Toward the end of the month, René’s secretary had said. The twenty-ninth was certainly toward the end of the month.
"Mike", said Erica absently, beginning on the Merchant Navy.
Mike grunted.
"Tell Butch how to spell ’mousseline de soie,’ only write it out for him".
"What is it?" Mike asked Weathersby.
"How should I know?"
"Well, you work here". Mike pondered, then as the door opened and a middle-aged man in overalls appeared, he asked, "Do you know how to spell ’mousseline de soie’?"
"Nope", said the stranger, trying the light switch and then attacking it with a screwdriver.
"How in hell would he know?" demanded Weathersby.
"He’s probably a French Canadian. Are you a French Canadian?"
"Nope".
"Put something else", Mike advised Weathersby. He got up, yawned and asked, "Would you like us to lunch together, Eric?"
"Is that your delicate way of suggesting that I should pay for myself or both of us?"
"Both of us".
"I’ll just put lace", decided Weathersby.
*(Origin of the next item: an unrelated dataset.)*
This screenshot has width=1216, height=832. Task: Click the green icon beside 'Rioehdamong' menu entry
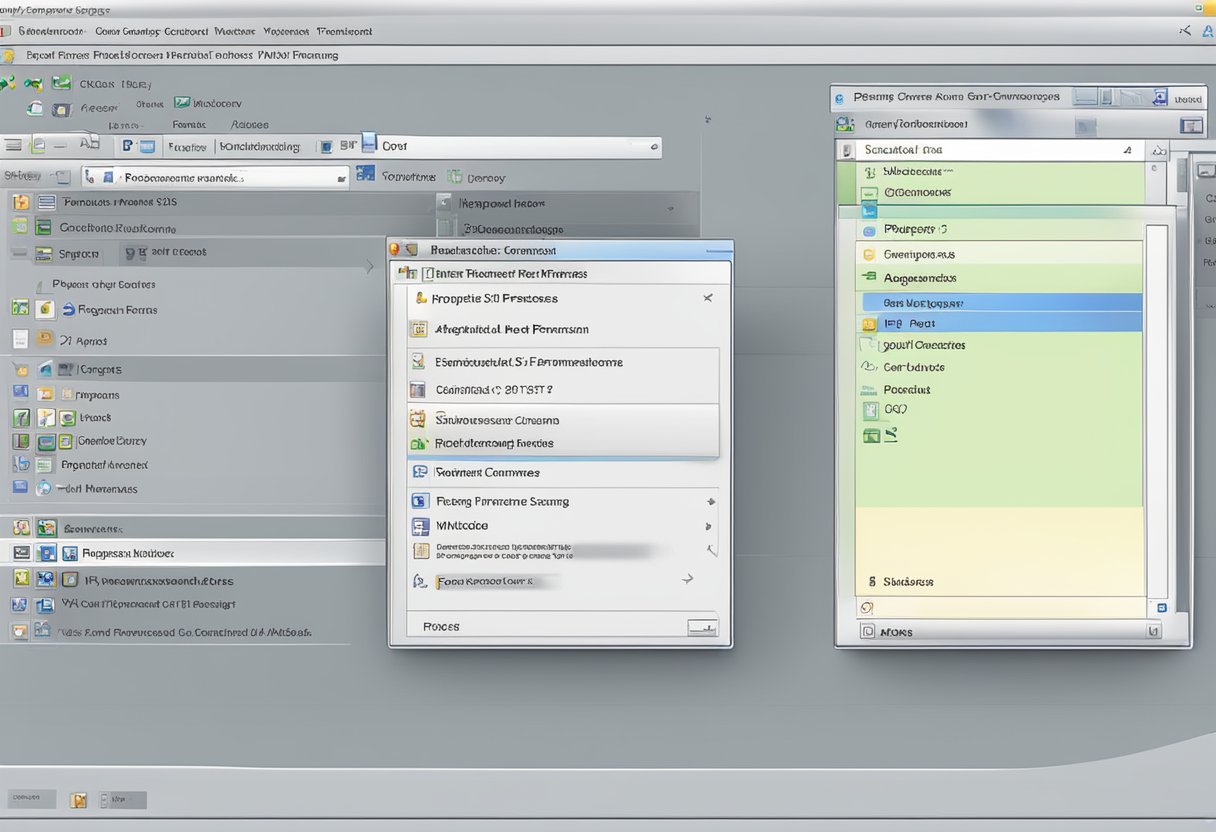419,443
"No, you don’t", said Sylvia. She printed the words "mousseline de soie" in block capitals on a pad, muttering, "It beats me how you expect to get into the Air Force when you can’t even spell…".
"In the Air Force", said Weathersby loftily, "you are not required to spell words like mousseline de soie".
"Lunch?" repeated Mike hopefully from the door.
"Sorry", said Erica, smiling at him.
"How about you?"
"Do you mean me?" asked Sylvia.
"You don’t think I’d ask Butch to lunch, do you?"
"That depends on whether or not you thought I could afford it", said Weathersby, typing rapidly with two fingers.
"All right, I’ll meet you at Luigi’s at one". Mike and the other reporter went out; Sylvia’s eyes met Erica’s and smiling at her, a little embarrassed, Sylvia said apologetically, "Well, you don’t want him, do you, Eric?"
"Mike?" asked Erica, surprised, and shook her head.
"That’s good, because I do".
"Women", said Weathersby derisively.
"Bubbles, get me René de Sevigny on the phone and be quick about it", said Erica.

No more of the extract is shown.